How could she possibly explain? Lord Hagan and his lady had a fine marriage where they teased often, touched intimately, and ruled together as one. Their love was deep and strong, their marriage as solid as the castle built high on this cliff. “I detest my husband and wanted to marry him not, but my father would not hear my protests. Then, on my wedding day, I was abducted …”

“By Wolf.”

“Aye.”

“And you fell in love with him,” Sorcha said as if reading Megan’s thoughts.

Pain clawed its way through Megan’s tortured soul. “Aye.”

“So you gave yourself to him.”

Megan’s spine stiffened and she lifted her head proudly, her hood falling away and her hair waving wildly around her face. “I would do it again if given the chance.”

“Holt will not be pleased.”

“Nay.”

“He might want to harm the child,” Sorcha said, her gaze clouding.

“He will never have the chance!” A fierce new fire grew within Megan and she knew she would do anything to save the life of her unborn infant. Should Holt try to harm her child, she would kill him.

“If, as Isolde says, your father has passed on, you must find a priest or abbot who will annul your marriage.”

She thought of Father Timothy, a weak man with no convictions, a man who only wished people punished, and knew she could not speak with him. Nay, she needed someone with power, someone who understood her precarious position, someone who could strike down the marriage vows.

“Hagan will help you find the right abbot,” she assured Megan. “Now, does Wolf know of the child?”

“Nay.” She shook her head and bit her lip.

“Does he … does he love you, or was your seduction part of his plan to embarrass your husband?”

“I know not,” she admitted, though she clung to the hope that he’d lain with her not because s

he was Holt’s bride, but because he could not stop himself, that he, as she, was compelled to kiss and touch, to caress and bond.

“You must tell him.”

’Twas not the first time the thought had crossed her mind. Wrapping her arms around her waist, as if to protect the fragile life growing inside her, she nodded. Should she meet Wolf again, what would she say? How could she tell him he’d unwittingly become a father of a bastard child? “I will, but not before I am free.”

Instead of condemnation in Sorcha’s gaze, there was silent praise. “God be with you, Megan of Dwyrain,” she said, adjusting Megan’s cowl again and kissing her lightly on the cheek, “and with your babe.”

“ ’Tis time,” Hagan said, astride a large gray destrier. He led a smaller horse, a bay with a notched ear. Climbing down from his mount, he handed Megan the bay’s reins, then kissed his wife so passionately, Megan had to look away. “I’ll be back,” he promised.

“Ride safely,” Sorcha said, kissing him lightly on the cheek and blinking against tears.
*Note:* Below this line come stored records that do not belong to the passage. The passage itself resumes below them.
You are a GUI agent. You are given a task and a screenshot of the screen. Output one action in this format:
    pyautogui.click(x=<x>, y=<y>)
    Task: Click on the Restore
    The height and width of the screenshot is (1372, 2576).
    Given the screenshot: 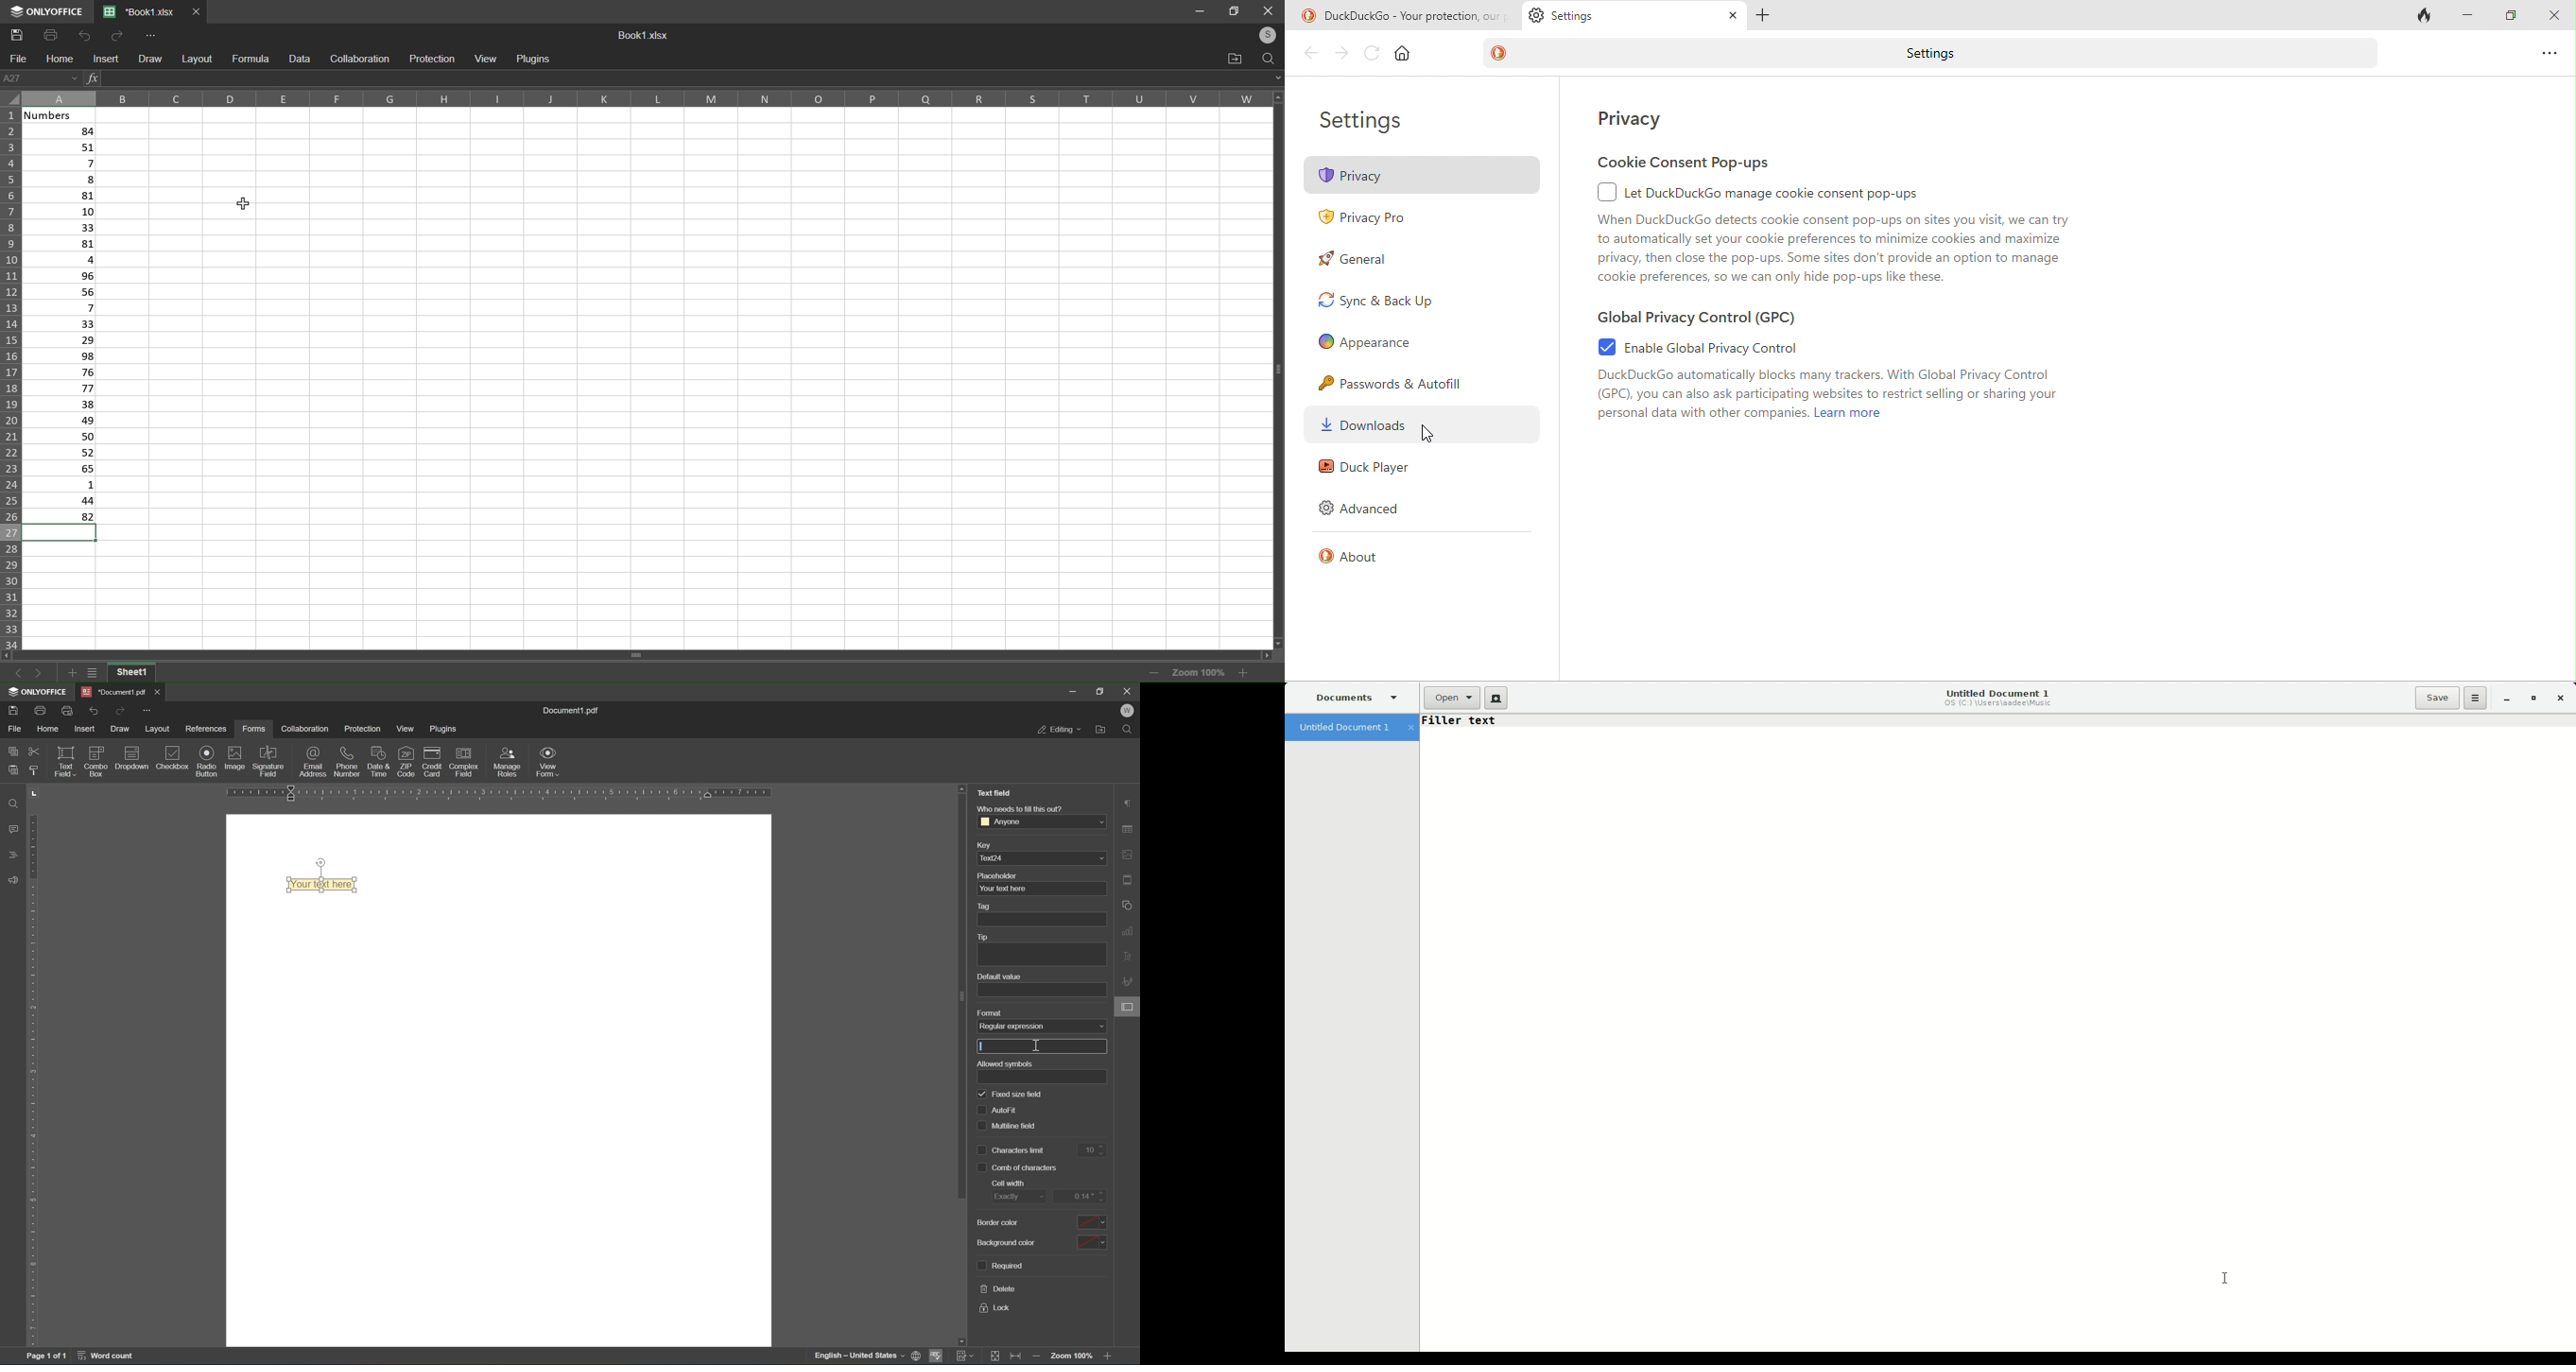 What is the action you would take?
    pyautogui.click(x=2531, y=699)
A blistering howl rose from inside the castle. “ ’Tis your daughter, m’lord,” Sorcha said with a smile. “Methinks she is hungry again.” She shot Megan a glance that said, See what you have to look forward to?

“Take care of her and worry not about me!” With a final look at his wife, he signaled for his small army to move out. Megan climbed onto the bay mare and tugged on the horse’s reins as Bryanna wailed again and Isolde, carrying the loud, tiny bundle, appeared in the doorway. Waving, Megan urged her mount forward and joined the soldiers in their march to Dwyrain. She silently chided herself for leaving the ragged outlaw band, with its well-meaning criminals and brooding rogue of a leader.

What would you do had you stayed with them? Tell Wolf that he will be a father? Hope that he would marry you? Even if you were not already wed to Holt?

Wolf, the outlaw, was not a man to marry.